**Challenge**
Substitute "menu" for "dropdown" in the part that opens with the line containing "Viewport: 1568px width, 767px" and closes with the line containing "coord(8,138)". Return only that part, leaving everything else in it unchanged.

(Lines for finding displayed items)
▬▬▬
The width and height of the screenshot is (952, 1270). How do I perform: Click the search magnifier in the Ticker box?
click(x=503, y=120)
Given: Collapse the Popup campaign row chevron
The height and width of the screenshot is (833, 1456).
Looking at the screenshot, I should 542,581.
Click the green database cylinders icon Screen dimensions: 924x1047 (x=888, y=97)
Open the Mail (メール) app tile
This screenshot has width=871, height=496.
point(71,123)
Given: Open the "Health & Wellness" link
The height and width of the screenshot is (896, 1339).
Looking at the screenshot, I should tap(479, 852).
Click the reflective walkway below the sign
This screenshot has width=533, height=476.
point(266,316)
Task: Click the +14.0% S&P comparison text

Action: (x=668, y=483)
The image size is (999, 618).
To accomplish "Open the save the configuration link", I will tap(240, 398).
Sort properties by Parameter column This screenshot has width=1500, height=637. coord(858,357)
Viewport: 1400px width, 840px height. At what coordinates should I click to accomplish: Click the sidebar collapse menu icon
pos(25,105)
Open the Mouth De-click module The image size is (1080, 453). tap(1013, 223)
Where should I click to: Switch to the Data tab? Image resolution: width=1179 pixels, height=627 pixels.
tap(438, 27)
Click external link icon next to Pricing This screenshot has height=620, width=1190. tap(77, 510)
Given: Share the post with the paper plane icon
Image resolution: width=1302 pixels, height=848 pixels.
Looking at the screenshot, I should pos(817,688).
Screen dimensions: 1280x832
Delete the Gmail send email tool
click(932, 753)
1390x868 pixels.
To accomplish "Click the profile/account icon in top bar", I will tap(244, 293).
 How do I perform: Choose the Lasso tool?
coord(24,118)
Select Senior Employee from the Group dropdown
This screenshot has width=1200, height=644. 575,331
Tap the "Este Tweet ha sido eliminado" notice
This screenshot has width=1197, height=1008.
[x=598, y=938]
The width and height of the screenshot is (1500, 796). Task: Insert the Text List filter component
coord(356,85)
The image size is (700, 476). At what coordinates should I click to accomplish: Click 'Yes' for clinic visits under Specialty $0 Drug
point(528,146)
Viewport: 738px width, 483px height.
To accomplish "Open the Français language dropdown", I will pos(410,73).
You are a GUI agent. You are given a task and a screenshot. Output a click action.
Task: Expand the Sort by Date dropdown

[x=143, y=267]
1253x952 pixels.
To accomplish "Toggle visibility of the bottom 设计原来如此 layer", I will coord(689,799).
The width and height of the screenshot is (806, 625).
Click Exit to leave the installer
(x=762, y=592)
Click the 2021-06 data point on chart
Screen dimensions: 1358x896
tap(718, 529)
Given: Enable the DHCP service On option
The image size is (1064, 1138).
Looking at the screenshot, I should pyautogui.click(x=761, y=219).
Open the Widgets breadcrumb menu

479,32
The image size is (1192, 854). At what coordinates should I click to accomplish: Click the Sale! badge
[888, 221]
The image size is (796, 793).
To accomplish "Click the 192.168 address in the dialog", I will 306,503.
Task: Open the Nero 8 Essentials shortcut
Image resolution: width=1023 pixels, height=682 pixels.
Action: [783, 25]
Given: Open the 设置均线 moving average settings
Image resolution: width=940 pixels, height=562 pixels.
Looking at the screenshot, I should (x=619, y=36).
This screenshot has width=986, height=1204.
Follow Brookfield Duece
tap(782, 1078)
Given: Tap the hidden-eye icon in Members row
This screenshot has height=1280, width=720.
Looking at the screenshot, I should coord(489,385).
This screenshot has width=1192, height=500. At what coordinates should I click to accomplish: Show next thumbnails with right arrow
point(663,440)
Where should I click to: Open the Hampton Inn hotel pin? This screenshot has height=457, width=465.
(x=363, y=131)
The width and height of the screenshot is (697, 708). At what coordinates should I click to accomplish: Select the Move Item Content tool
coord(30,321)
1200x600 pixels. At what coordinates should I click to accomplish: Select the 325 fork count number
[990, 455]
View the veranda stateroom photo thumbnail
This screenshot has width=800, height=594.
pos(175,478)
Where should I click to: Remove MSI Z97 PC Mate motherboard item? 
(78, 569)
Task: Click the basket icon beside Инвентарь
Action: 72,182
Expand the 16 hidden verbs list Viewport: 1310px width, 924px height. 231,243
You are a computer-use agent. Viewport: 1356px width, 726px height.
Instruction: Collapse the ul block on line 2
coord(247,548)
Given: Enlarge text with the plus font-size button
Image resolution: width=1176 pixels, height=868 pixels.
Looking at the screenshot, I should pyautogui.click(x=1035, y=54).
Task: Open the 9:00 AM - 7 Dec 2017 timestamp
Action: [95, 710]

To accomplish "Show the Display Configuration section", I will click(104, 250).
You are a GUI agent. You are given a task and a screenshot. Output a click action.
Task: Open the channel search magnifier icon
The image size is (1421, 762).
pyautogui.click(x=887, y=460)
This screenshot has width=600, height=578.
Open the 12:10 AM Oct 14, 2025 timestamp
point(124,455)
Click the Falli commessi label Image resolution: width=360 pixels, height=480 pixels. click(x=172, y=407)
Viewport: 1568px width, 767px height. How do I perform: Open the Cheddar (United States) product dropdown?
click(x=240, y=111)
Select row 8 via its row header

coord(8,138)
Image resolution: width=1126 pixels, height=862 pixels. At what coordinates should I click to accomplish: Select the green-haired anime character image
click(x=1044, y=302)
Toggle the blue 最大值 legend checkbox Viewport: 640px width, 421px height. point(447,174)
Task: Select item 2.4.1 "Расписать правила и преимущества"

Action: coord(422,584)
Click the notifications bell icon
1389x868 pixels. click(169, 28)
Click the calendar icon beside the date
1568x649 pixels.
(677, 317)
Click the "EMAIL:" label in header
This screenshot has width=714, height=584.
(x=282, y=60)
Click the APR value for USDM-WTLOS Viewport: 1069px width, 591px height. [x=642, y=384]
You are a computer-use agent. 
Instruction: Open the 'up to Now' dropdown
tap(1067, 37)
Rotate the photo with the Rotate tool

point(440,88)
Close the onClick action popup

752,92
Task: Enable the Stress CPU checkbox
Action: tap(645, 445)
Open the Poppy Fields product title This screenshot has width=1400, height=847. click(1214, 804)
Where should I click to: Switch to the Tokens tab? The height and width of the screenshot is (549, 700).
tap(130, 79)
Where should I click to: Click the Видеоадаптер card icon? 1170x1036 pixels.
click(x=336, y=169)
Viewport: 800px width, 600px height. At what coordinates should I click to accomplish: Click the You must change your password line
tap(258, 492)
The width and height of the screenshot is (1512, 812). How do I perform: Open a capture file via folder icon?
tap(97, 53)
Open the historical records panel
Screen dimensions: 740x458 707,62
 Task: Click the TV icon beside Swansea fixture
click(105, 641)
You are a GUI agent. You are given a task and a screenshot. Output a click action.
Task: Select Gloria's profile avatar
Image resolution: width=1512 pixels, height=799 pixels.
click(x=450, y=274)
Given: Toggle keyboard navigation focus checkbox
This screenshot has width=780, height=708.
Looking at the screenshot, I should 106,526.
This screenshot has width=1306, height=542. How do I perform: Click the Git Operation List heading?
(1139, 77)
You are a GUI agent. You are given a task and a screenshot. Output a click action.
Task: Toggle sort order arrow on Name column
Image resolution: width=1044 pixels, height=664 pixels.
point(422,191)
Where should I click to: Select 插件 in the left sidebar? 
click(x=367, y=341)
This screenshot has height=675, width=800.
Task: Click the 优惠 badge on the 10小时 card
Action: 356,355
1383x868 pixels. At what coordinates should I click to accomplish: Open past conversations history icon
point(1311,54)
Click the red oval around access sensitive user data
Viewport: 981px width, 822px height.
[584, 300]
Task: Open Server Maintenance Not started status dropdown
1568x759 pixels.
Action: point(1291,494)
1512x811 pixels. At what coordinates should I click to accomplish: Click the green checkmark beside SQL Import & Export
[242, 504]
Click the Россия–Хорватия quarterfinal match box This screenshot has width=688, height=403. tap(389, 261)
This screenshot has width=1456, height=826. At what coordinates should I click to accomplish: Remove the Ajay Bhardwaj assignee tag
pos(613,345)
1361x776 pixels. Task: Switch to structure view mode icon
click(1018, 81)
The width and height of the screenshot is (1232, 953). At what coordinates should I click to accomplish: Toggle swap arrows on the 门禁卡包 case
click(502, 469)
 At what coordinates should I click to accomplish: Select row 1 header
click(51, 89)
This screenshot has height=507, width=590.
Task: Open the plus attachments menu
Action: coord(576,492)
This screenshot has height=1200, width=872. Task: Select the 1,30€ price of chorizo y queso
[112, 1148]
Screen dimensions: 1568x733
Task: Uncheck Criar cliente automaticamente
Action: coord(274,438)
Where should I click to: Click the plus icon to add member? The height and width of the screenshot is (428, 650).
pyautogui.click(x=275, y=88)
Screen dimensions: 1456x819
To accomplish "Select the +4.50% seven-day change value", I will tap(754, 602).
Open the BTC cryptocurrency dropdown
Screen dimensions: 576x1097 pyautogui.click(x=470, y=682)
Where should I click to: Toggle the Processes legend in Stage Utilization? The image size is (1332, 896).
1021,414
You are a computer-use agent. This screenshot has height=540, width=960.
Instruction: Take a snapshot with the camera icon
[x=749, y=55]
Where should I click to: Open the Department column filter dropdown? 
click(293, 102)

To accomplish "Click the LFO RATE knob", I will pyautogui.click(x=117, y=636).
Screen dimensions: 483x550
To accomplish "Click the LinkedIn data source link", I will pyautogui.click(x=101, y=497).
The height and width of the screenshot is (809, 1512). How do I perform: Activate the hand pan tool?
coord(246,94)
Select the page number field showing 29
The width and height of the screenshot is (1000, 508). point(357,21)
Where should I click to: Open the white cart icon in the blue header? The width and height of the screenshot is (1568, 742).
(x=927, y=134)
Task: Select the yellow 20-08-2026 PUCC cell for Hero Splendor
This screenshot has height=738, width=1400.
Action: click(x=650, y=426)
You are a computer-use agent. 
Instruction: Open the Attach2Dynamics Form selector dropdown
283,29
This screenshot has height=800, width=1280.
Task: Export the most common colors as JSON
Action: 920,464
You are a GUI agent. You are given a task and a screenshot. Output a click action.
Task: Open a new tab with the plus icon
▬▬▬
**Solution to the problem**
Viewport: 1568px width, 767px height. How do I perform: Open the Cheddar (United States) product menu?
click(x=240, y=111)
Select row 8 via its row header

coord(8,138)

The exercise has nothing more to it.